At the queen's annual gift exchange with members of her court the following New
Year's, Gascoigne gave her a manuscript of Hemetes which he had translated into
Latin, Italian, and French. Its frontispiece shows the Queen rewarding the
kneeling poet with an accolade and a purse; its motto, "Tam Marti, quam
Mercurio", indicates that he will serve her as a soldier, as a scholar-poet,
or as both. He also drew three emblems, with accompanying text in the three
other languages. He also translated Jacques du Fouilloux's La Venerie (1561)
into English as The Noble Arte of Venerie or Hunting (1575) which was printed
together with George Turberville's The Book of Falconrie or Hawking and is thus
sometimes misattributed to Turberville though in fact it was a work by
Gascoigne.
Later
writings and influences
Most
of his works were published during the last years of his life after his return
from the wars. He died in Stamford in Lincolnshire on 7 October 1577 and was
buried on 13 October in the graveyard of St Mary's Church, Stamford.
Gascoigne's
theory of metrical composition is explained in a short critical treatise,
"Certayne Notes of Instruction concerning the making of verse or ryme in
English, written at the request of Master Edouardo Donati," prefixed to
his Posies (1575). He acknowledged Chaucer as his master, and differed from the
earlier poets of the school of Henry Howard, Earl of Surrey and Thomas Wyatt
chiefly in the greater smoothness and sweetness of his verse.
Gascoigne
was a skilled literary craftsman, memorable for versatility and vividness of
expression and for his treatment of events based on his own experience. His chief
importance, however, is as a pioneer of the English Renaissance who had a
remarkable aptitude for domesticating foreign literary genres. He foreshadowed
the English sonnet sequences with groups of linked sonnets in his first
published work, A Hundreth sundrie Flowres (1573), a collection of verse and
prose. In The Posies of George Gascoigne (1575), an authorized revision of the
earlier work, which had been published anonymously, he included also “Certayne
notes of Instruction,” the first treatise on prosody in English. In The Steele
Glas (1576), one of the earliest formal satires in English, he wrote the first
original nondramatic English blank verse. In two amatory poems, the
autobiographical “Dan Bartholomew of Bathe” (published in A Hundreth sundrie Flowres)

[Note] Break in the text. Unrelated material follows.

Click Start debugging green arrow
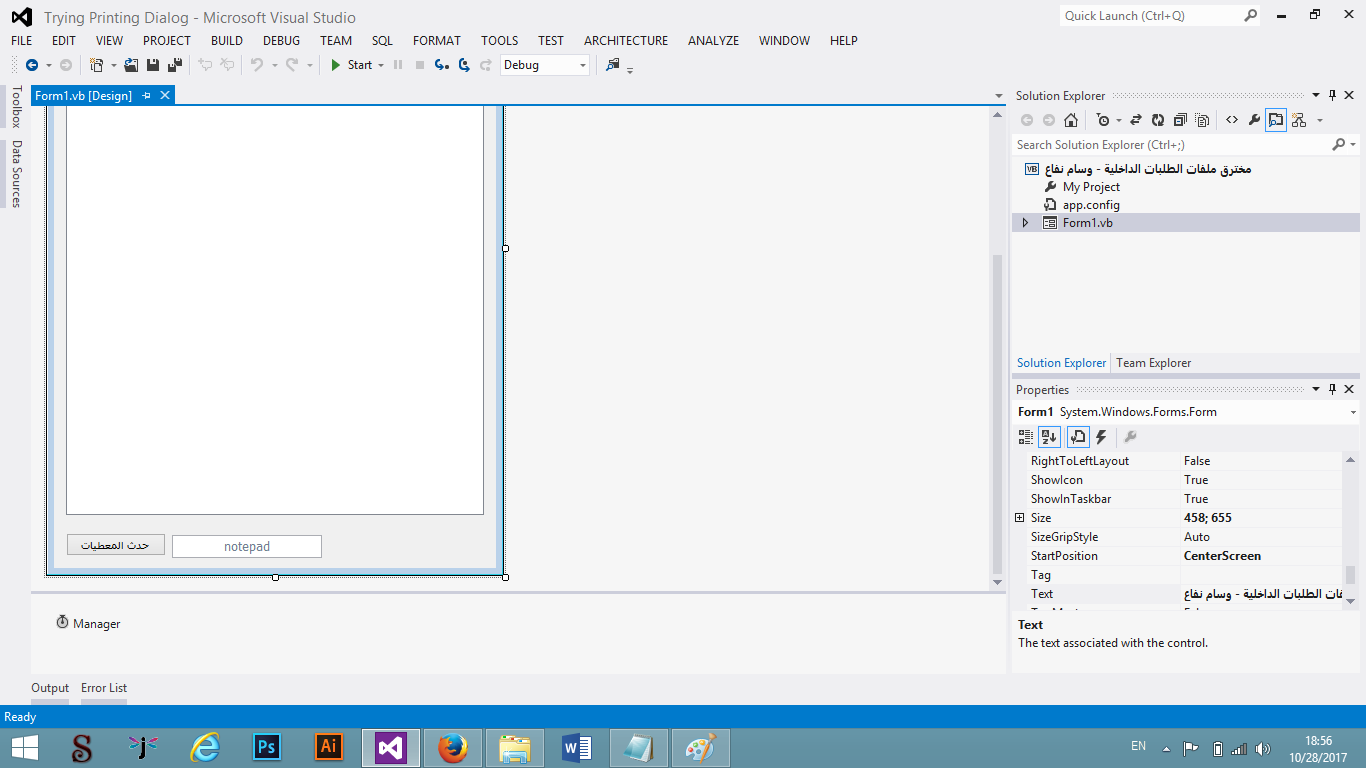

and The Complainte of Phylomene (1576), Gascoigne developed Ovidian verse
narrative, the form used by William Shakespeare in Venus and Adonis and The
Rape of Lucrece.
“The
Adventures of Master F.J.,” published in A Hundreth sundrie Flowres, was the
first original prose narrative of the English Renaissance. Another prose work,
The Spoyle of Antwerpe (1576), is an early example of war journalism,
characterized by objective and graphic reporting.
Gascoigne’s
Jocasta (performed in 1566) constituted the first Greek tragedy to be presented
on the English stage. Translated into blank verse, with the collaboration of
Francis Kinwelmersh, from Lodovico Dolce’s Giocasta, the work derives
ultimately from Euripides’ Phoenissae. In comedy, Gascoigne’s Supposes (1566?),
a prose translation and adaptation of Ludovico Ariosto’s I Suppositi, was the
first prose comedy to be translated from Italian into English. A dramatically
effective work, it provided the subplot for Shakespeare’s The Taming of the
Shrew. A third play, The Glasse of Government (1575), is a didactic drama on
the Prodigal Son theme. It rounds out the picture of Gascoigne as a typical
literary man of the early Renaissance.